In most cases, consumers can decide whether they want to share data by opting in or out, or selecting what is collected and used. 

“For AI, that’s inherently impossible,” said panelist and University of Arizona Eller College of Management Associate Professor Laura Brandimante. 

Brandimante’s research includes a survey-based experiment in the U.S. and Europe, where there are very different cultural perspectives on privacy and data-sharing. The research measured people’s willingness to adopt an AI-enhanced email app that would access the user’s email exchanges, learn the user’s style, and write emails on the user’s behalf. The experiment checked three variables: opt-out vs. opt-in, whether users understood there was a privacy issue at stake, and whether the location of the storage server mattered.
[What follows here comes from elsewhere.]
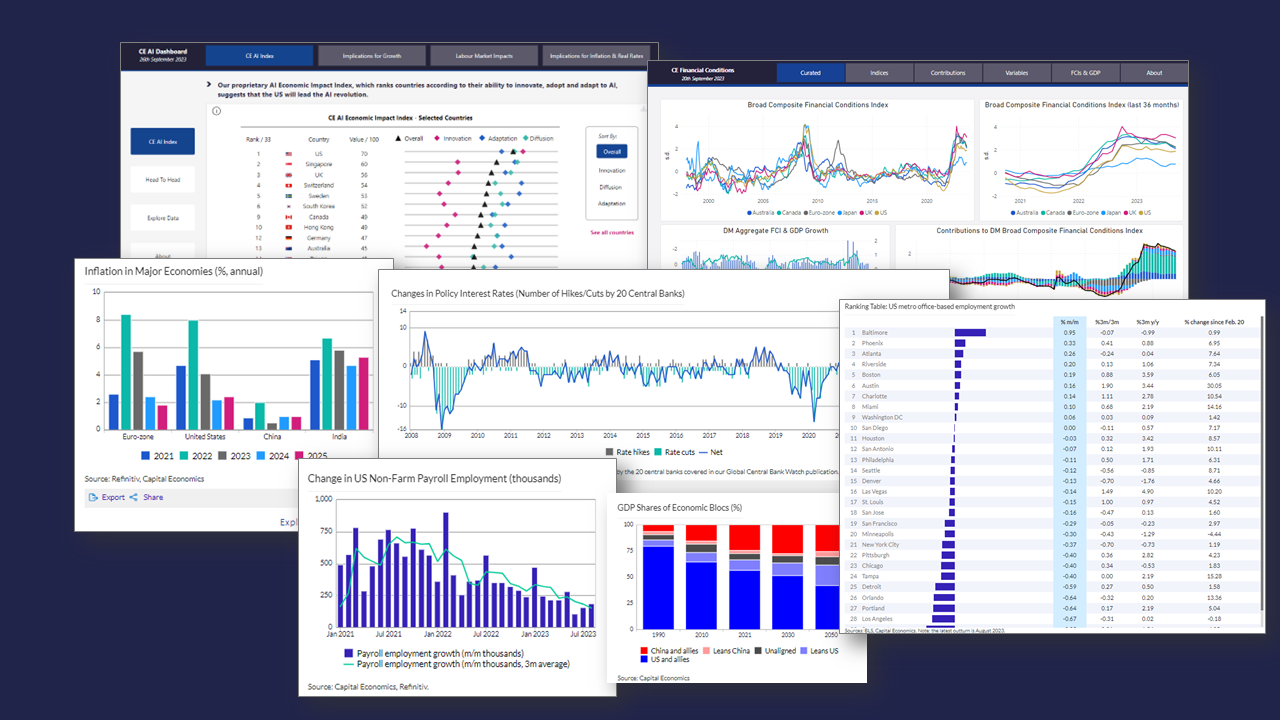
Task: Sort the index by Innovation
Action: (611, 171)
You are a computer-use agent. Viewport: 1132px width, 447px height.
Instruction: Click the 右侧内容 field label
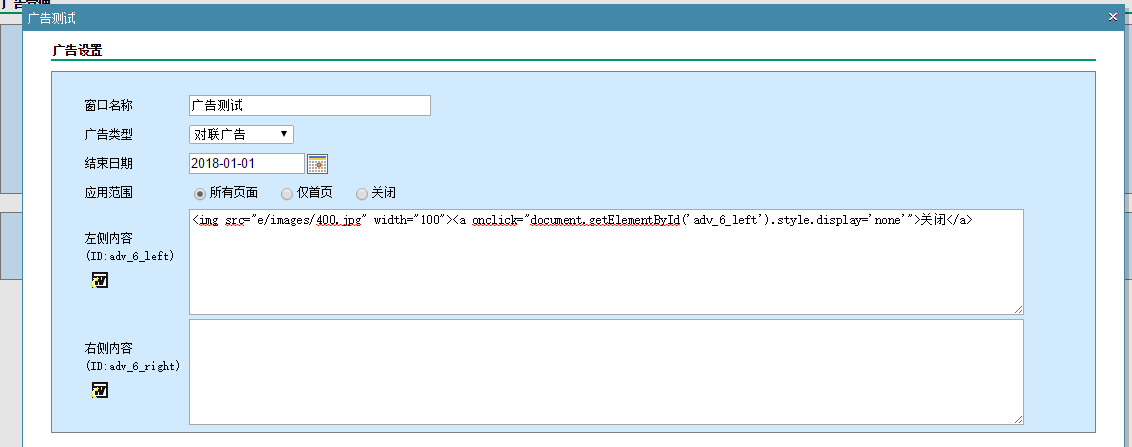click(x=108, y=349)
The research also considered individual factors: risk preference, trust, explicit concerns, and attitudes toward AI and algorithmic decision-making.

 “In the U.S., people didn’t care about opt-in or opt-out, or whether the risk was salient,” Brandimante said. “What they do care a lot about is where the servers are located. The location of the servers where data are stored, and therefore the legislation that governs that data, is very important to users.”

The impact of regulation

The European Union’s General Data Protection Rule, which took effect in 2018, is perhaps the world’s most restrictive privacy regulation. Yet early evidence suggests that the GDPR is not only bad for competition but also the consumer. The short-term gain in privacy protection may be outweighed by the long-term loss of venture capital investment. 

“We have one-third fewer apps in Europe post-GDPR,” Sokol said.

Domestically, the restrictive California Consumer Privacy Act gives residents not only the right to know about and opt out of personal data collection, use, and sharing, but also the right to delete, correct, and limit the use of some information. It also protects them against discrimination for exercising those rights. But the law was enacted in January 2021, with some provisions added later; it’s too early to know the impact on consumers or businesses.

 “When dealing with an innovative sector, it’s really important to be able to weigh the tradeoffs both short-term and long-term, which we haven’t always seen around the world,” Sokol said.

So what would work better? 

Put to the question, the panel fell silent, until Rosenberg ventured a response.

“It’s like the adage about democracy: ‘It’s the worst form of government except for everything else.’ It’s what we’ve got right now. We hope something better comes along.”